Avec ses cheminées qui crachent 1,7 million de tonnes de dioxyde de carbone par an, la raffinerie de Mongstad est à présent le site le plus polluant de Norvège mais un projet-pilote de captage du CO2 devrait en faire un haut lieu de la lutte contre le réchauffement.

Niché sur la côte ouest, en plein pays des fjords, cet ensemble peu avenant de cylindres et de citernes accueillera en 2011 une installation-test de captage et stockage du CO2 (CCS) puis, quelques années plus tard, une autre installation, à grande échelle cette fois.

«Le CO2 est une menace réelle mais nous estimons qu'elle peut être résolue grâce aux technologies et à un changement des habitudes de consommation», explique Jon Arnt Jacobsen, un directeur du groupe pétrolier StatoilHydro, l'exploitant de la raffinerie.

Le CCS consiste à séparer le dioxyde du carbone des fumées industrielles à l'aide de solvants (amines ou ammoniaque refroidi), à le transporter par gazoduc ou bateau, et à l'enfouir sous terre ou sous les fonds marins.

Selon l'Agence internationale de l'énergie (AIE), cette méthode devrait contribuer à hauteur d'environ 20% aux réductions d'émissions nécessaires d'ici à 2050 pour contenir le réchauffement à un niveau acceptable.

«C'est particulièrement approprié pour les centrales au charbon», a déclaré à l'AFP Rajendra Pachauri, président du Groupe d'experts sur le changement climatique qui a remporté le Nobel de la paix en 2007.

«Parce que si on continue de brûler du charbon comme on le fait dans des milliers de centrales dans le monde, on n'a pas d'autre option que de capturer le dioxyde de carbone», a-t-il dit en marge d'une conférence sur le CCS la semaine dernière à Bergen, près de Mongstad.

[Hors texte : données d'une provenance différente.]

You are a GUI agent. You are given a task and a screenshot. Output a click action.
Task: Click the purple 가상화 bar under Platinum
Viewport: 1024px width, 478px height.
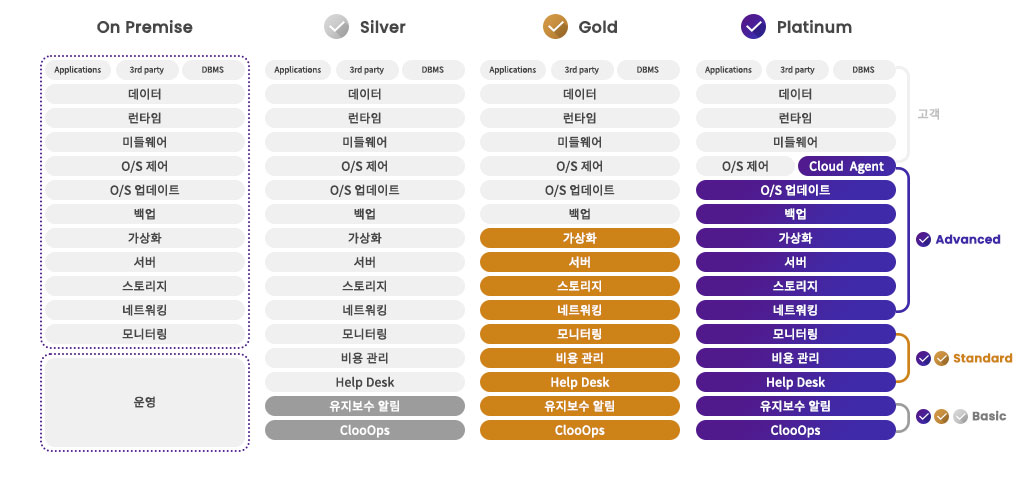click(x=795, y=238)
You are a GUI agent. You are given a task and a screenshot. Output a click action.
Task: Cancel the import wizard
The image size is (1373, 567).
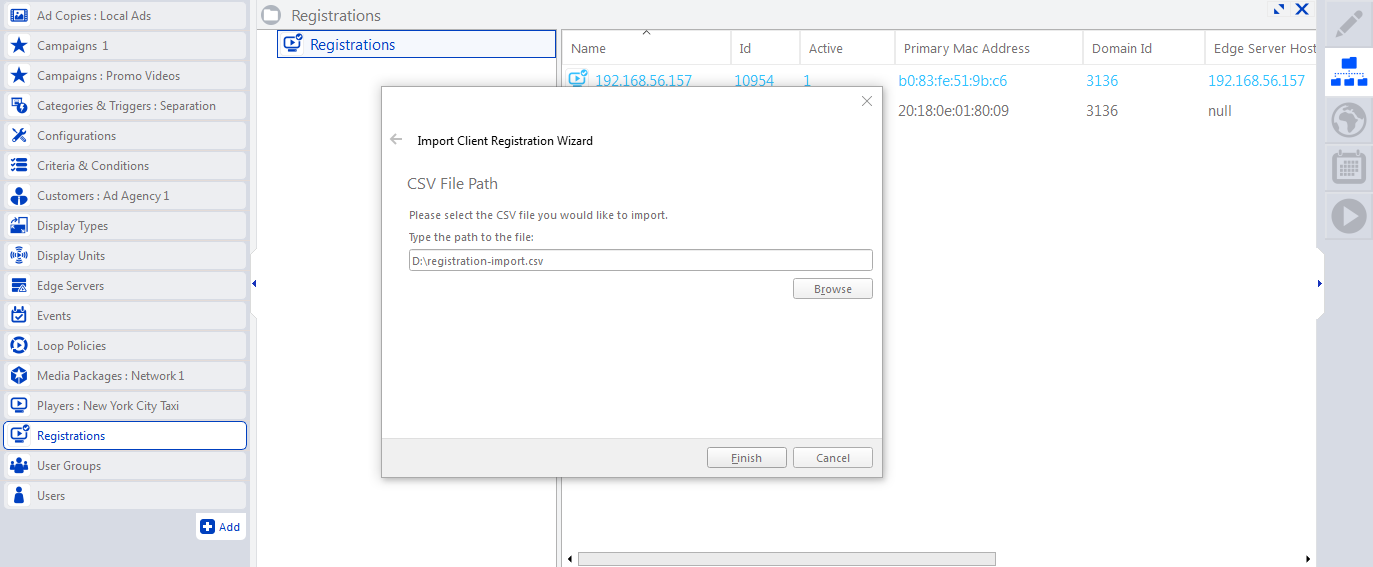click(x=832, y=458)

Selon une cible du G8, 20 projets expérimentaux de CCS devraient être annoncés à l'échelle internationale d'ici à 2010.

D'après StatoilHydro, Mongstad est le projet le plus avancé. Sur place, seule une aire en cours de terrassement trahit pour l'instant l'ambitieux projet qui permettra à la Norvège de réduire ses émissions d'environ 4%.

C'est là que le bât blesse, selon Greenpeace.

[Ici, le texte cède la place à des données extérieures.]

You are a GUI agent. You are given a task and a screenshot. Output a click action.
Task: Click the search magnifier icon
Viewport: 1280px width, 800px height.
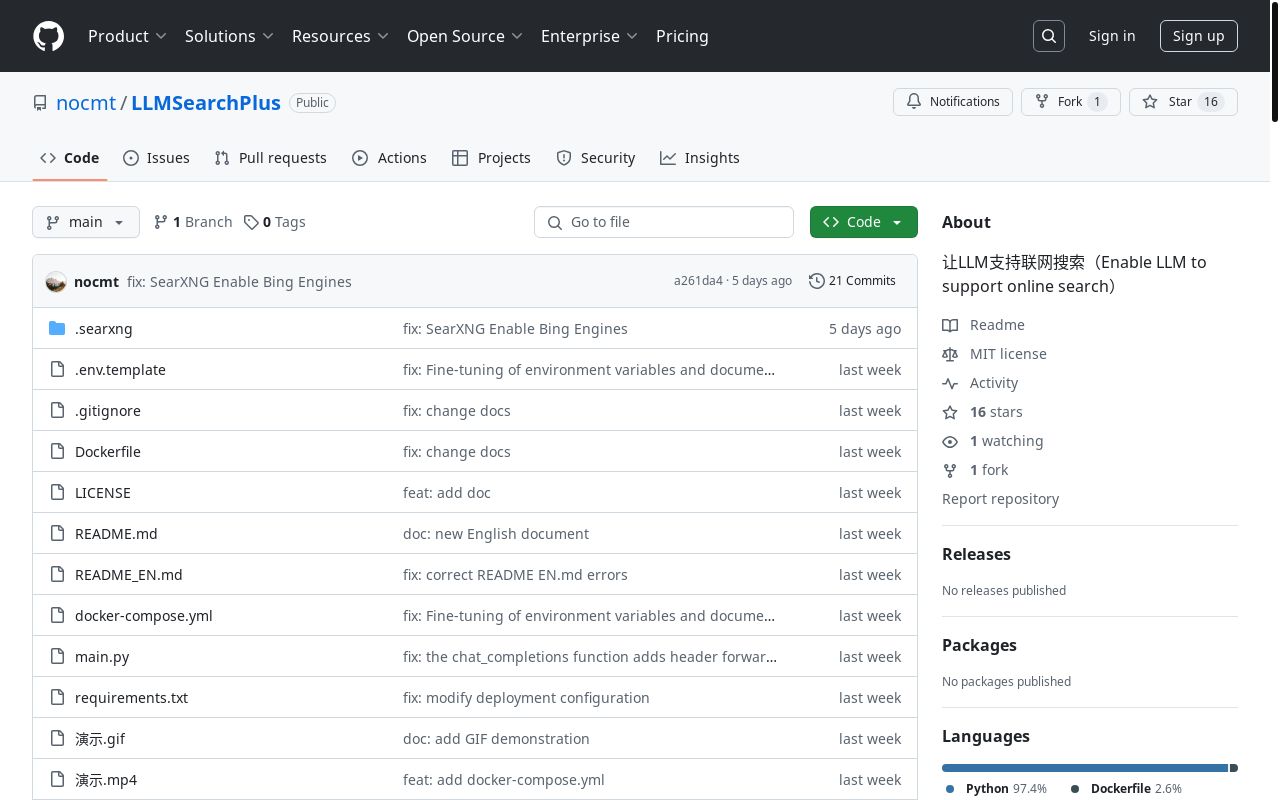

«Les émissions de CO2 doivent commencer à décliner dès 2015, ce qui veut dire que le CCS viendra trop tard», affirme Truls Gulowsen, le responsable de la branche norvégienne de l'organisation.

«Et on n'est même pas sûr que ça marche. En attendant, on construit des centrales au charbon à la pelle en utilisant l'alibi qu'un jour, peut-être, on pourra capter leur CO2», dit-il.

Pour Greenpeace, les efforts sur le CCS privent de compétences et de crédits précieux les mesures climatiques vraiment essentielles selon elle, à savoir une meilleure efficacité énergétique et les énergies renouvelables.

«On n'a aucune chance sans le CCS», rétorque Frederic Hauge, président de l'organisation norvégienne de l'environnement Bellona.

«Parce qu'il faut beaucoup de silicium pour faire les cellules solaires, beaucoup d'acier pour les éoliennes, beaucoup d'engrais pour la biomasse. Ca demande beaucoup d'énergie et si on développe toutes ces énergies renouvelables, les émissions de CO2 s'envoleront en l'absence de CCS», dit-il.

Mais la question du coût se pose aussi car le CCS est encore loin d'être viable du point de vue commercial.

Selon StatoilHydro, il en coûtera entre 1300 et 1800 couronnes (entre 232 et 320$) par tonne de CO2 capturée, à quoi viendront s'ajouter les coûts de transport et de stockage.

À Mongstad, l'État norvégien a accepté de prendre en charge le coût de construction et d'exploitation à sa charge mais ailleurs, industriels et énergéticiens pourraient être tentés de se tourner vers l'achat de crédits carbone.

Aujourd'hui, le permis de polluer ne coûte que 24$ la tonne.